The Airports Commission has recommended that a 3rd runway should be built at Heathrow, but only if it can meet stringent conditions on noise and air pollution. Those conditions should include a ban on night flights, legally binding caps on noise and air quality – and legislation to rule out ever building a 4th runway [unlikely to be effective?] .The Commission has said their view was  “clear and unanimous” that Heathrow’s plan was the strongest case for a runway, delivering the greatest strategic and economic benefits, and they hoped the conditions would make the airport a “better neighbour” than today. The conditions are: – A ban on all scheduled night flights from 11.30pm to 6am….- No fourth runway – the government should make a firm commitment in parliament not to expand further.

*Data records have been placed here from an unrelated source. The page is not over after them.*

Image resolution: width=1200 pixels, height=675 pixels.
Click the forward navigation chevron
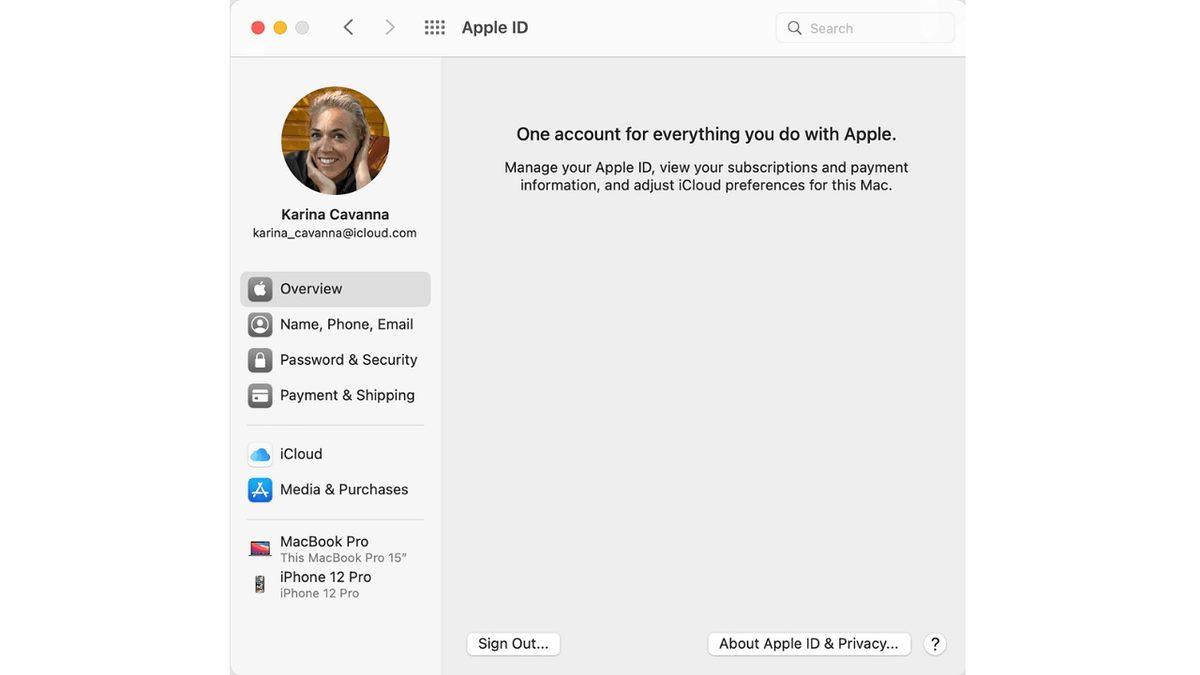[390, 27]
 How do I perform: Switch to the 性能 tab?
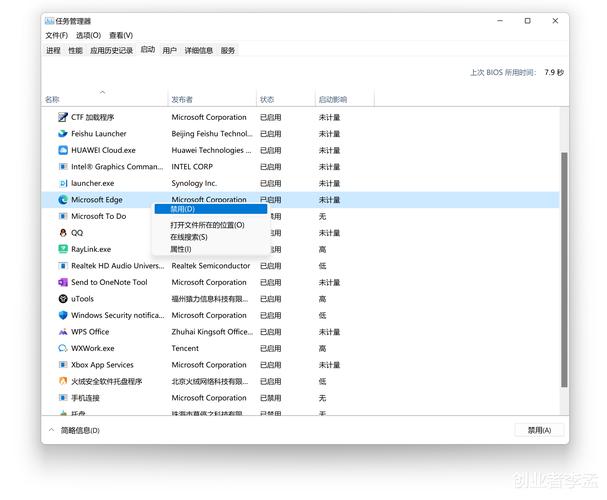click(x=75, y=50)
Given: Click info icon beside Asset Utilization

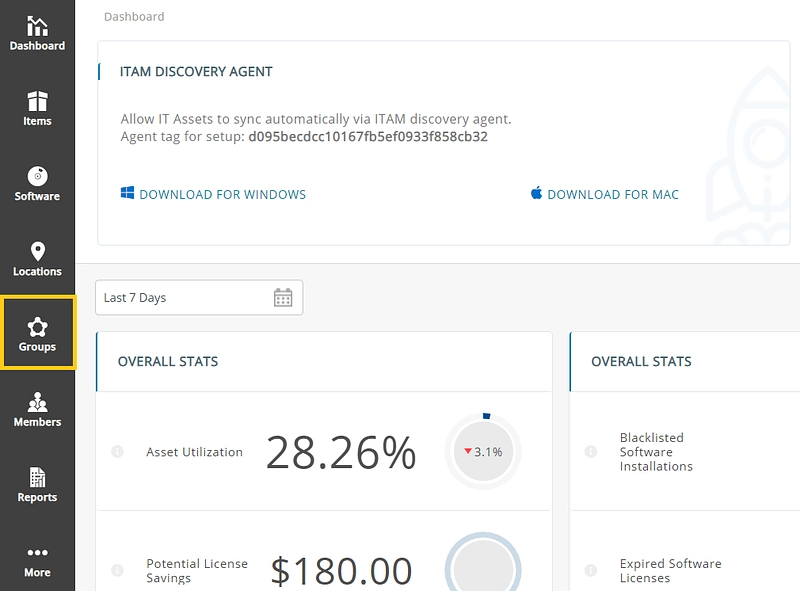Looking at the screenshot, I should [x=117, y=452].
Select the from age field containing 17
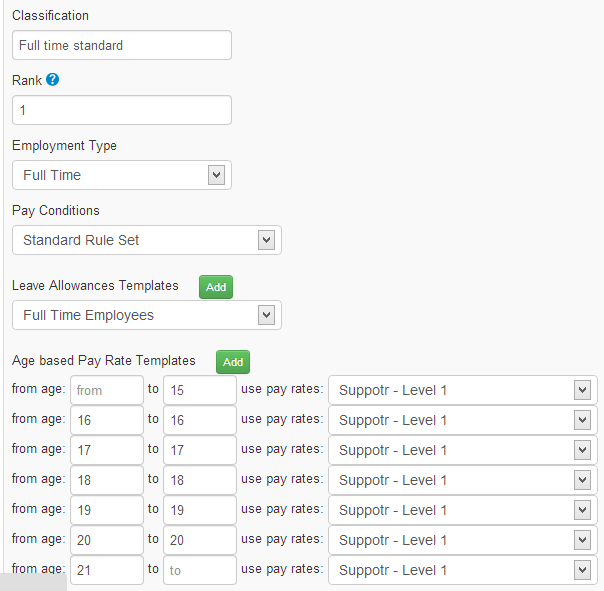Viewport: 604px width, 591px height. [106, 450]
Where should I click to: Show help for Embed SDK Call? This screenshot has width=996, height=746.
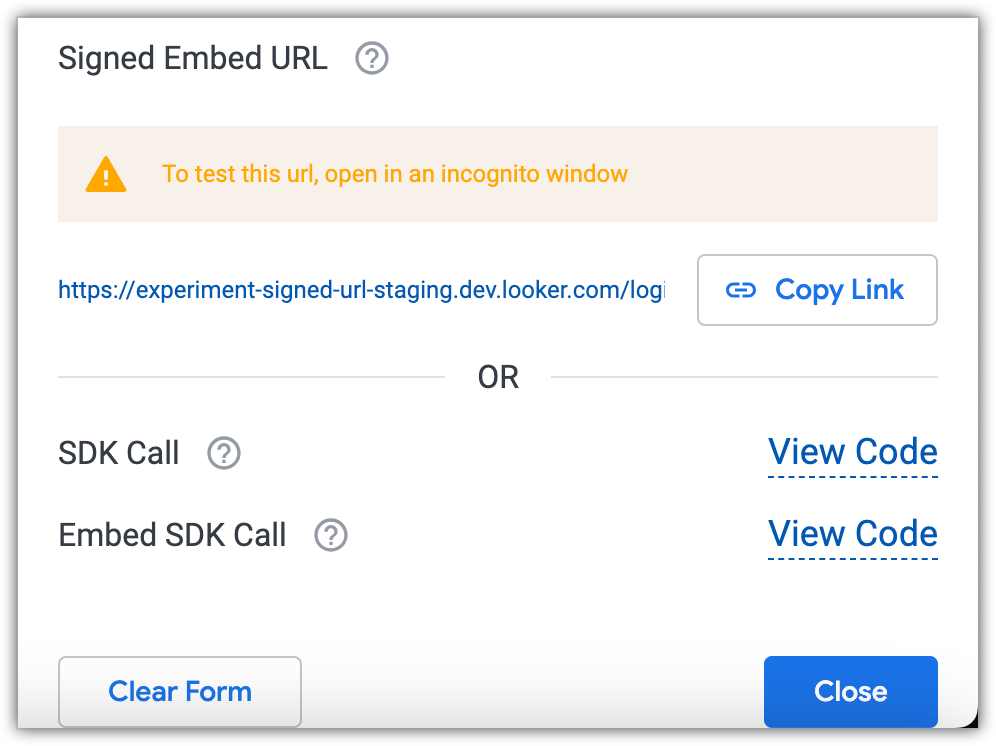331,535
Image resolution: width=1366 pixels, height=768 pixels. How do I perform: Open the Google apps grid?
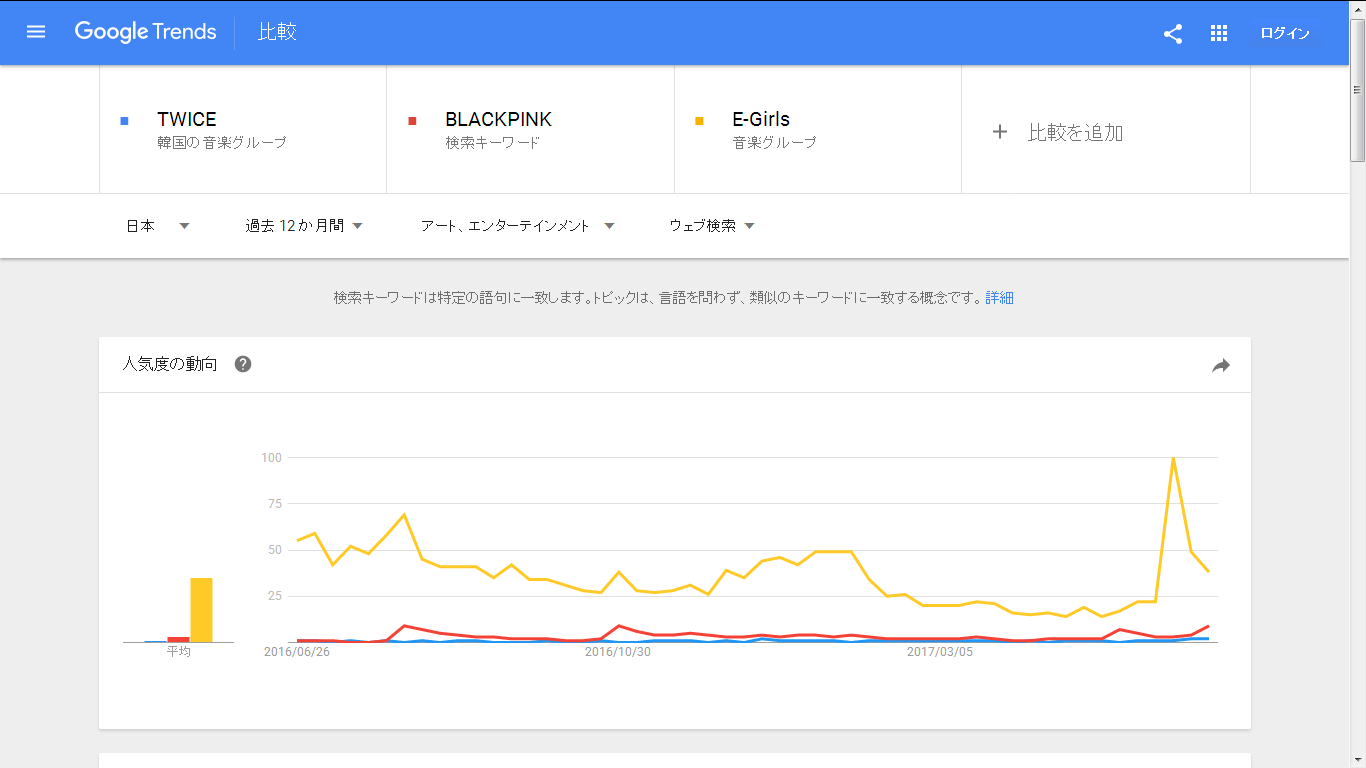1218,33
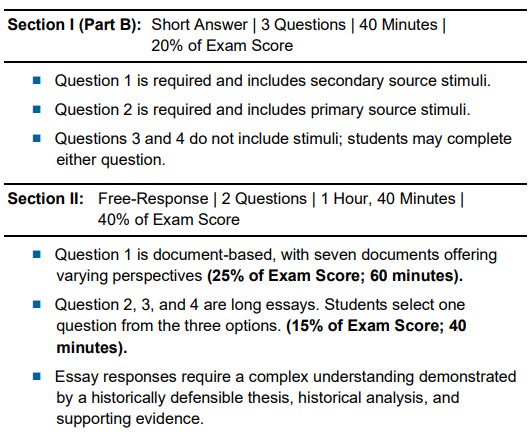This screenshot has width=530, height=434.
Task: Click the bullet before 'Questions 3 and 4'
Action: [37, 138]
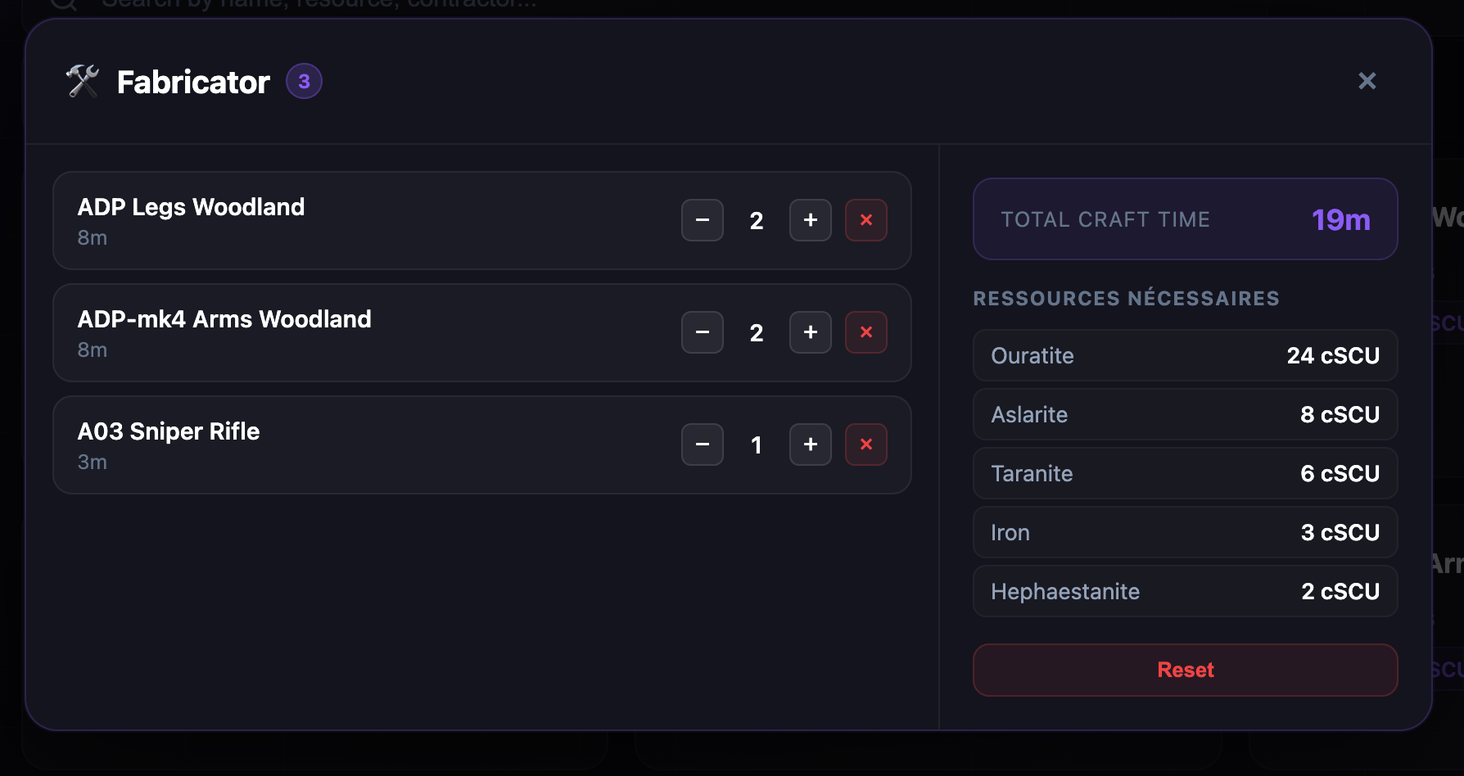Select the Ouratite resource row
1464x776 pixels.
1185,356
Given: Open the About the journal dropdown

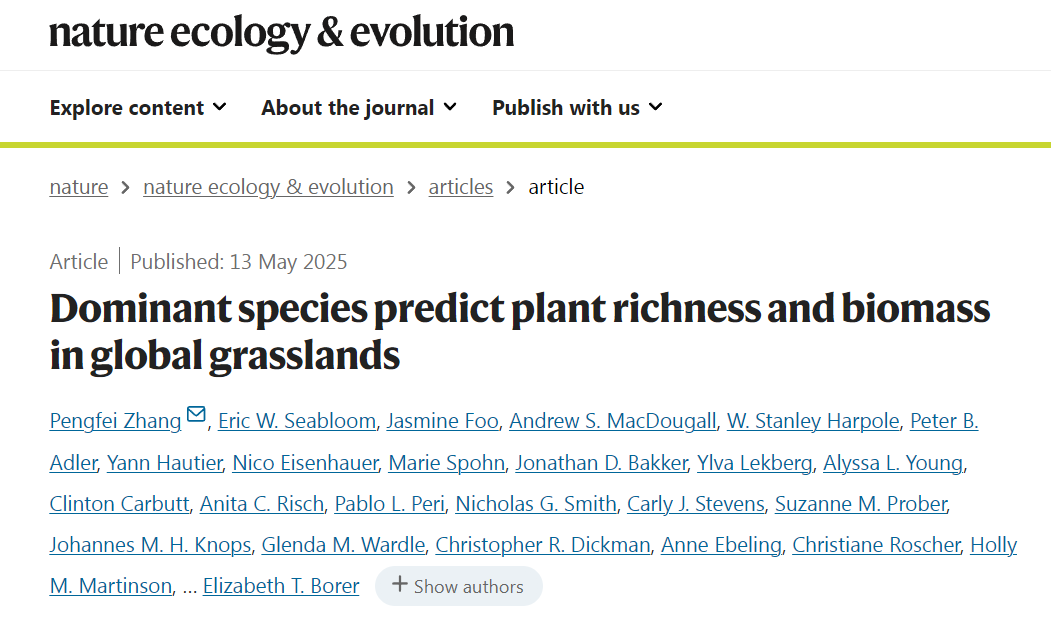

Davies states: “There is no sound operational or environmental case for a fourth runway.”….- A legally binding “noise envelope”…..- A noise levy on airport users to compensate local communities…. – A legal commitment on air quality (details to be announced, compliant with EU limits)…. – A community engagement board to let local people have a say…. – An independent aviation noise authority to be consulted on flightpaths and operating procedures at airports….- Training and apprenticeships for local people. The government must now decide whether to act on the recommendation – by autumn, or before Christmas.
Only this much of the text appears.